Graph Alignment via Birkhoff Relaxation
Sushil Mahavir Varma, Irène Waldspurger, Laurent Massoulié
TL;DR
This work analyzes the Birkhoff relaxation for graph alignment under a Gaussian Wigner model, proving a phase-transition in how close the relaxation’s solution $X^*$ is to the true permutation $\Pi^*$ as the noise parameter $\sigma$ grows. In particular, $\|X^*-\Pi^*\|_F^2 = o(n)$ when $\sigma=o(n^{-1})$, enabling 1-$o(1)$ vertex recovery via rounding, while $\|X^*-\Pi^*\|_F^2 = \Omega(n)$ when $\sigma=\Omega(n^{-0.5})$, indicating strong separation and signaling limits of direct recovery. The authors develop a dual-certificate-based proof, leverage GOE concentration, and provide simulations showing superior performance of the Birkhoff relaxation relative to GRAMPA and Simplex relaxations, including practical rounding with the Hungarian method.
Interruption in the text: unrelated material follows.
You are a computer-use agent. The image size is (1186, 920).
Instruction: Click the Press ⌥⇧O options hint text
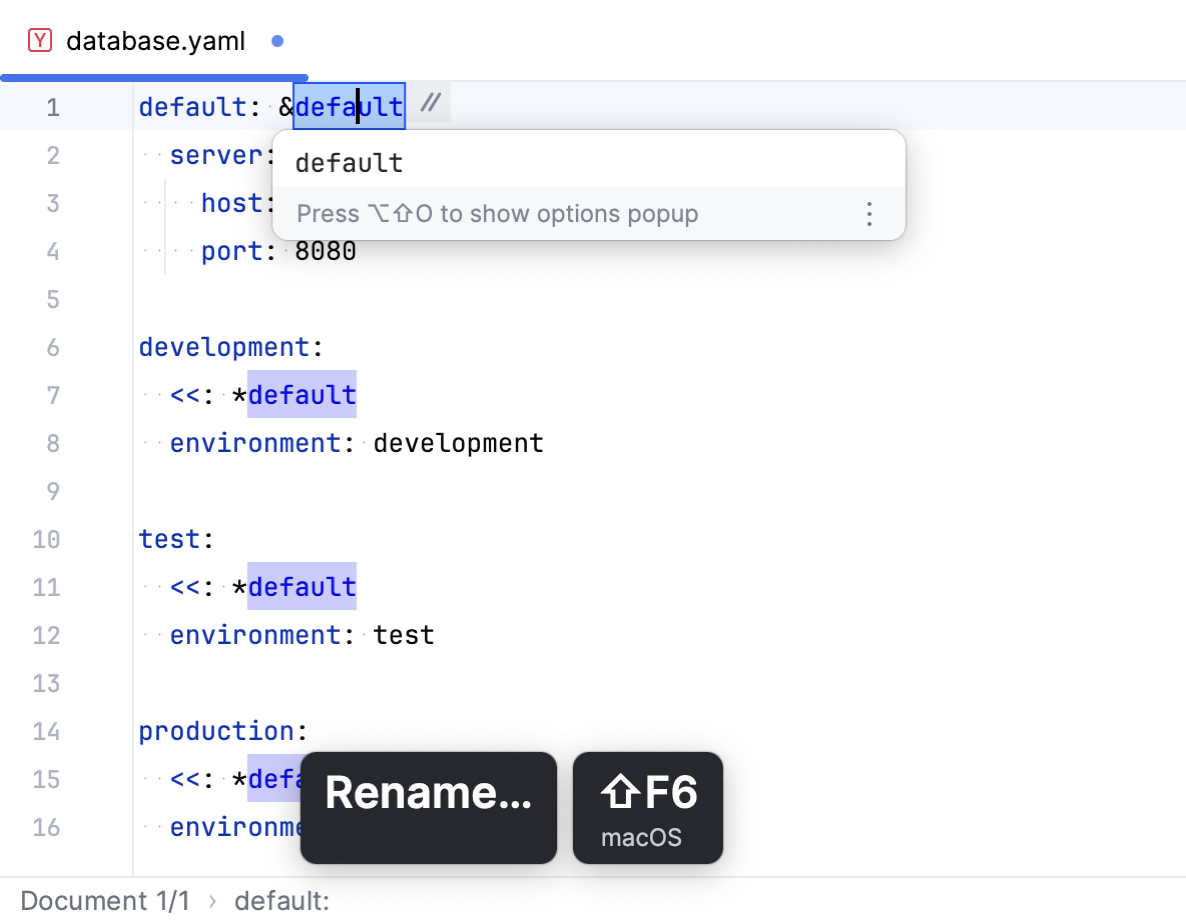tap(498, 213)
The results advance theoretical understanding of tight convex relaxations for QAP-like problems and suggest robustness of Birkhoff relaxation with post-processing beyond the proven regime. Overall, the paper offers state-of-the-art guarantees for permutation recovery in noisy graph alignment and highlights directions for improving thresholds and extending to broader noise models.
Abstract
We consider the graph alignment problem, wherein the objective is to find a vertex correspondence between two graphs that maximizes the edge overlap. The graph alignment problem is an instance of the quadratic assignment problem (QAP), known to be NP-hard in the worst case even to approximately solve. In this paper, we analyze Birkhoff relaxation, a tight convex relaxation of QAP, and present theoretical guarantees on its performance when the inputs follow the Gaussian Wigner Model. More specifically, the weighted adjacency matrices are correlated Gaussian Orthogonal Ensemble with correlation $1/\sqrt{1+σ^2}$. Denote the optimal solutions of the QAP and Birkhoff relaxation by $Π^\star$ and $X^\star$ respectively. We show that $\|X^\star-Π^\star\|_F^2 = o(n)$ when $σ= o(n^{-1.25})$ and $\|X^\star-Π^\star\|_F^2 = Ω(n)$ when $σ= Ω(n^{-0.5})$. Thus, the optimal solution $X^\star$ transitions from a small perturbation of $Π^\star$ for small $σ$ to being well separated from $Π^\star$ as $σ$ becomes larger than $n^{-0.5}$. This result allows us to guarantee that simple rounding procedures on $X^\star$ align $1-o(1)$ fraction of vertices correctly whenever $σ= o(n^{-1.25})$. This condition on $σ$ to ensure the success of the Birkhoff relaxation is state-of-the-art.